It’s another hot night. The air outside my open window is so still it’s full of cliches. It’s so dry goannas are carrying waterbags. I have lost count of how many sweltering days and hot nights we have had but it has been well above 35 degrees celcius every day since before Christmas. But that’s not evidence of climate change, says my dad. Summer is always hot. Never mind that of the 16 days we’ve had above 40 degrees since 1901 there have been 5 of them in the past two weeks!

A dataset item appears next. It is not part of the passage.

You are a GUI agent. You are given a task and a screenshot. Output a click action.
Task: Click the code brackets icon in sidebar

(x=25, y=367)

It’s hotter than a shearer’s armpit.
I can’t sleep. My doona was kicked off the bed weeks ago and now even the thought of wearing a nightie makes me sweat. The fan keeps me awake, so I turn it off and wait for a breath of cool air to sneak through the window. Then a dog barks just as I start dozing. I bet she is hot too. Maybe I should go out in the yard and sleep in the kennel.

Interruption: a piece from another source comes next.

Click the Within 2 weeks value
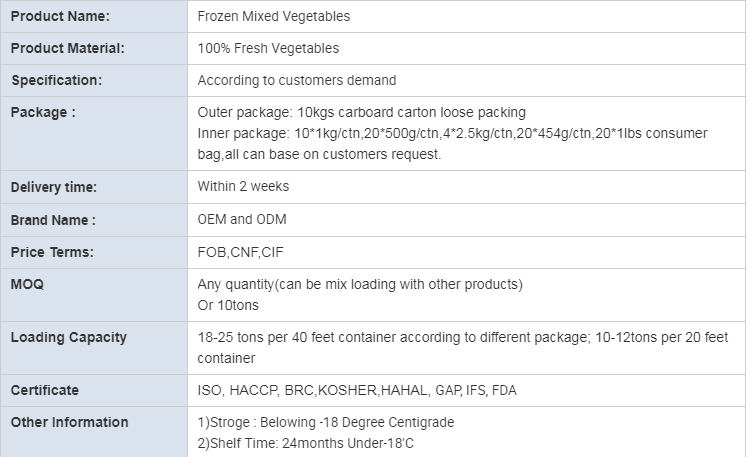The width and height of the screenshot is (750, 457). click(243, 186)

In the distance I can hear the traffic on the highway. An endless stream of semi-trailers carrying stuff up and down the highway between Melbourne and Sydney. I could sleep in one of their air-conditioned cabins and if I was quiet as a mouse they wouldn’t even know I was there.
Some insect is making a noise outside, but even she is finding it too hot to put much effort into it. An occasional cricket chirp as she tosses and turns in the long grass. I should mow, but the days are too hot and the grass isn’t growing much anyway. Even though we get rain every now and then we are still in drought. The Bureau of Meteorology says the last 12 months have been in the 90th percentile of driest years on record. Only 7 times have we recorded less rainfall than 2018.
A plover screeches in the distance. I don’t even know if that’s the right word to describe a plover’s call. More like a cack cack cack. It always reminds me of the nightmares I had when I was a child. On hot still nights the plovers would call out in my dreams. Luring me across the paddock where they would attack as my legs became stuck in the mud. I would try and stay awake then rather than have those plovers visit me in my sleep. They still make me anxious.
So hot you have to feed the chooks ice blocks so they don’t lay hard boiled eggs.
Hot nights are not helpful for my anxiety and depression. It starts a cycle where I get anxious because I can’t fall asleep and then start worrying about all the things I can’t do during the day because I’m too tired. Writing helps, but even then I get anxious when I write in my journal rather than working on bigger projects. So I’m writing a piece for my blog instead and then I might go an have a cold shower before climbing back into bed.
The plovers have gone, the dog has stopped barking and the cricket has gone back to sleep. Maybe I will be able to sleep now as well. I tell myself that every night, but at least I try to start every day with a smile.